Quick Guide to Setting up NetApp Deduplication

I’m relatively new to NetApp deduplication (formerly A-SIS), so this article won’t be an advanced treatise on NetApp deduplication or its deep inner workings. Instead, this is intended to be a quick guide to setting up NetApp deduplication for others, like myself, who may be familiar with Data ONTAP but not necessarily deduplication.

Obviously, the first step will be to ensure that your NetApp storage system is licensed for deduplication. As of March 10, NetApp made the NearStore option, which was a prerequisite for deduplication, free. Yes, you read that right: free. Since NearStore is a prerequisite, you’ll need to be sure to license that first:

license add <Code for NearStore>
license add <Code for Deduplication>

Once deduplication is licensed, then you can enable it on a per-volume basis using the “sis on” command:

sis on /vol/<volname>

Note, however, that the volume cannot exceed a certain size, based on the storage system model, in order for deduplication to work. These volume size limits are laid out in TR3505. Note that the volume must never have been any bigger than the size limits described, so this means you can’t size it down to the limits set forth and then run deduplication.

Once it’s running, you can check the status with:

sis status /vol/<volname>

After it’s finished running, you can see your space savings like this:

df -s /vol/<volname>

After running deduplication on a small NFS volume that housed only three VMs, the “df -s” command showed a space savings of 64%. That’s pretty impressive!

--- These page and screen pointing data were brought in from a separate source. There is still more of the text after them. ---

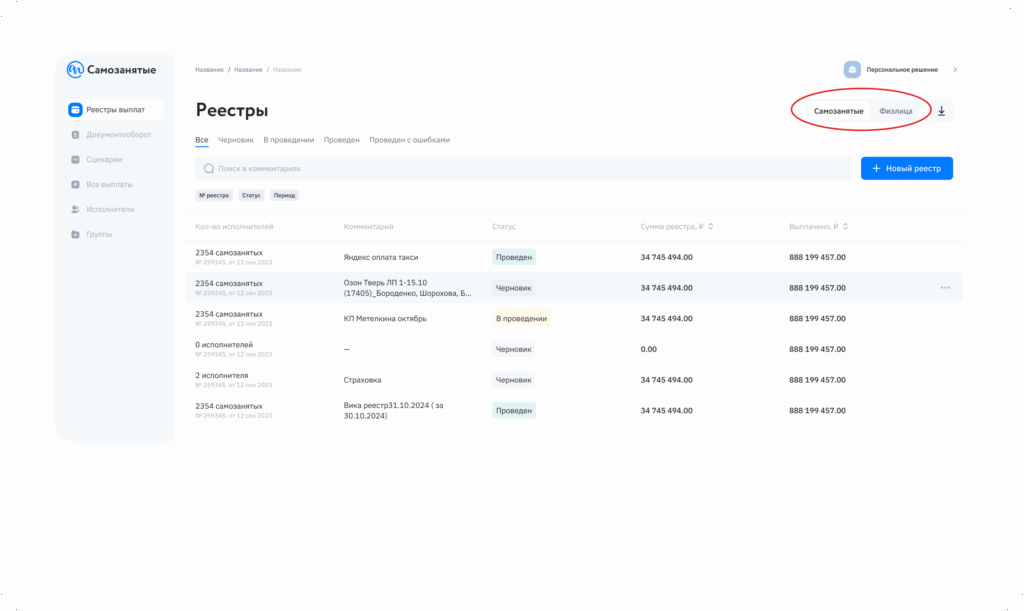Expand Персональное решение chevron
This screenshot has width=1024, height=611.
click(955, 70)
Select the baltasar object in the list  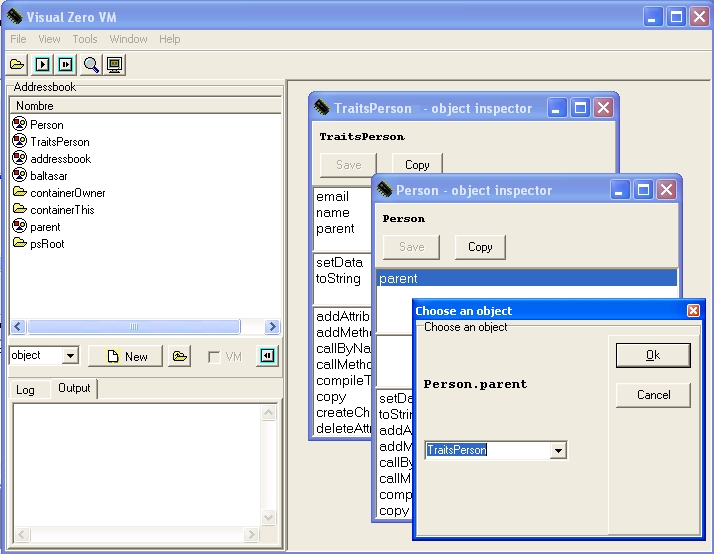pyautogui.click(x=48, y=175)
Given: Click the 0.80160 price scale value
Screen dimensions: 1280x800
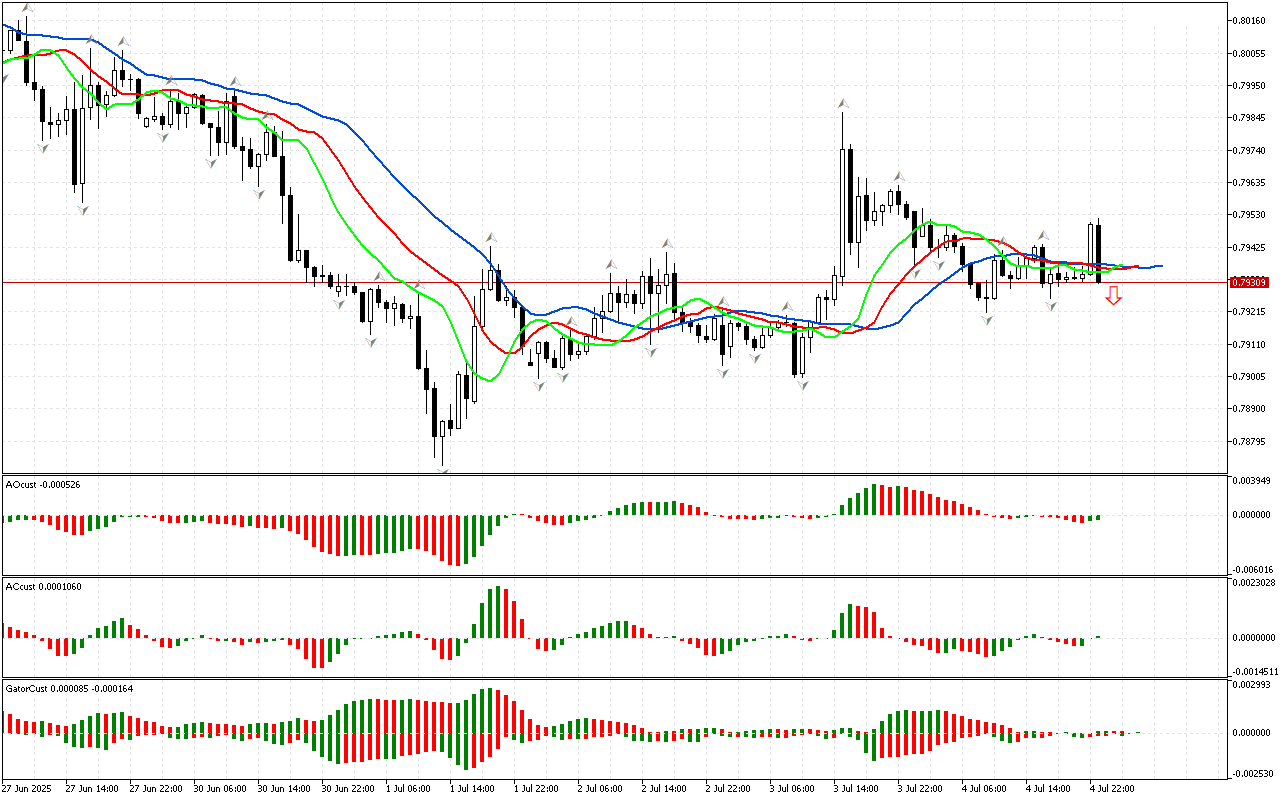Looking at the screenshot, I should point(1250,20).
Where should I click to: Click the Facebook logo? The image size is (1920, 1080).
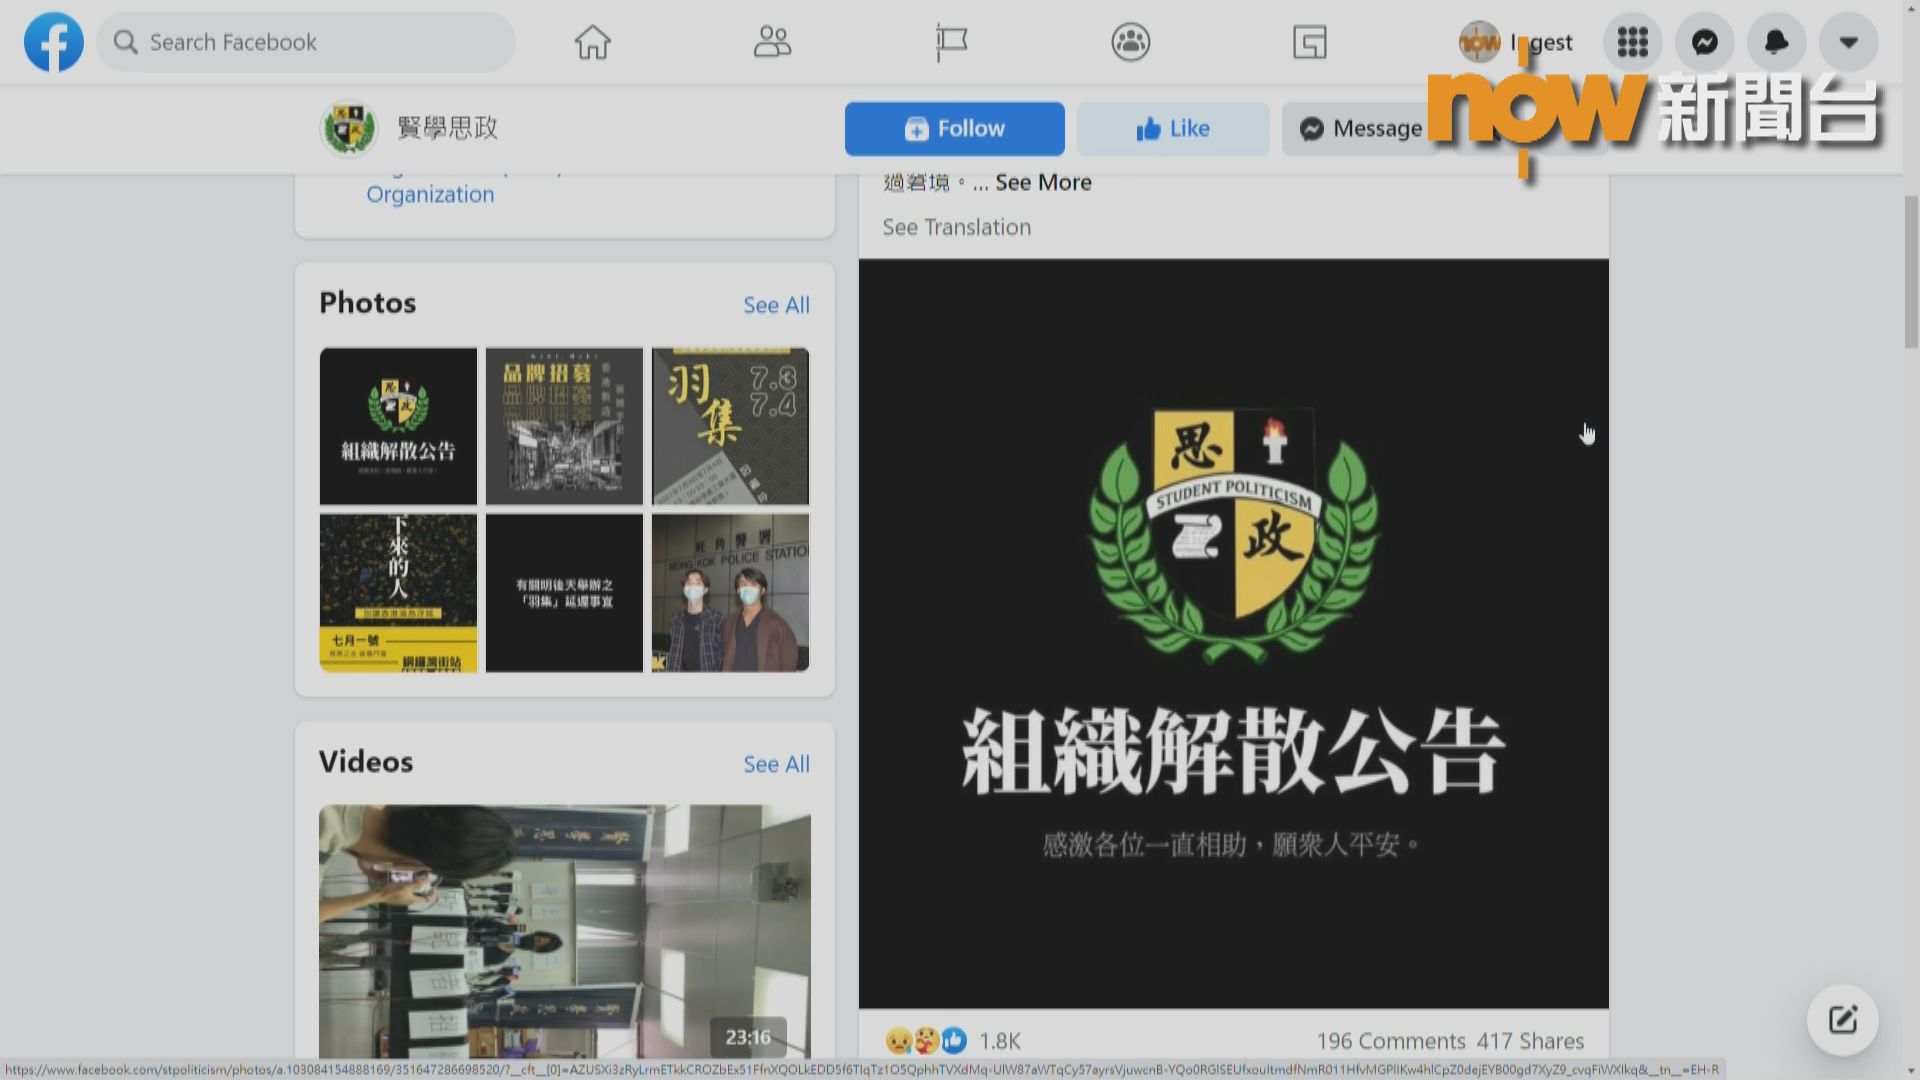pos(53,42)
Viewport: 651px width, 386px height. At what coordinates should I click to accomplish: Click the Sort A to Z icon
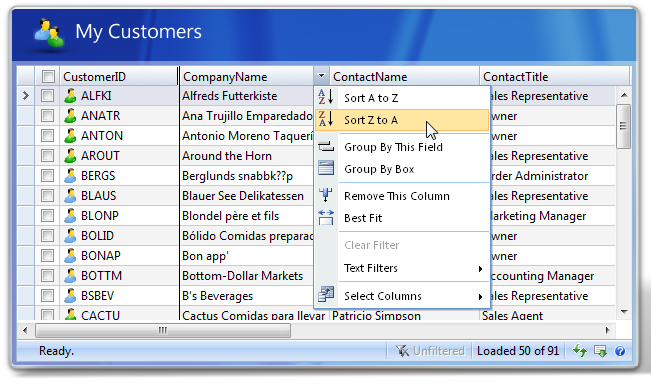(326, 97)
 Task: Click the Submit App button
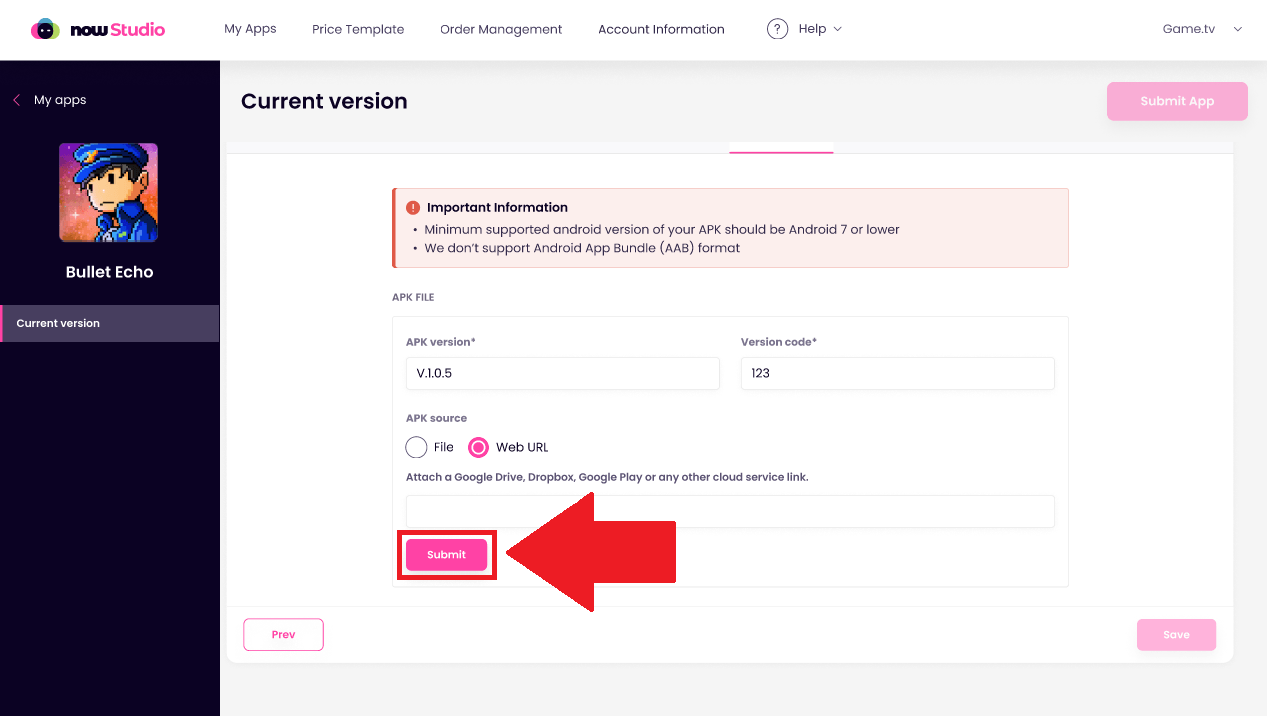1177,101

Moving forward, deduplication will run automatically every night at midnight, as shown by this command:

sis config /vol/<volname>

That should be enough to get most everyone started. Feel free to post comments or corrections below.

Tags: , , , , ,

Scott,

Nearstore is free, but how much does the Deduplication license ballpark for, any idea, just a rough estimate is all?

Thanks,

Ron

Cool posting, Scott!

When I was working at the university, we beta’d A-SIS about a year ago. We were using VMFS datastores on FCP luns, so the savings were not apparent to the VirtualCenter Admin as far as free space goes that he might use. (It turns out that it is possible to use the extra volume free space to store extra snapshots or more headroom for SnapMirror, but you may get some real WOW from the VM admins to show it off live on NFS stores!)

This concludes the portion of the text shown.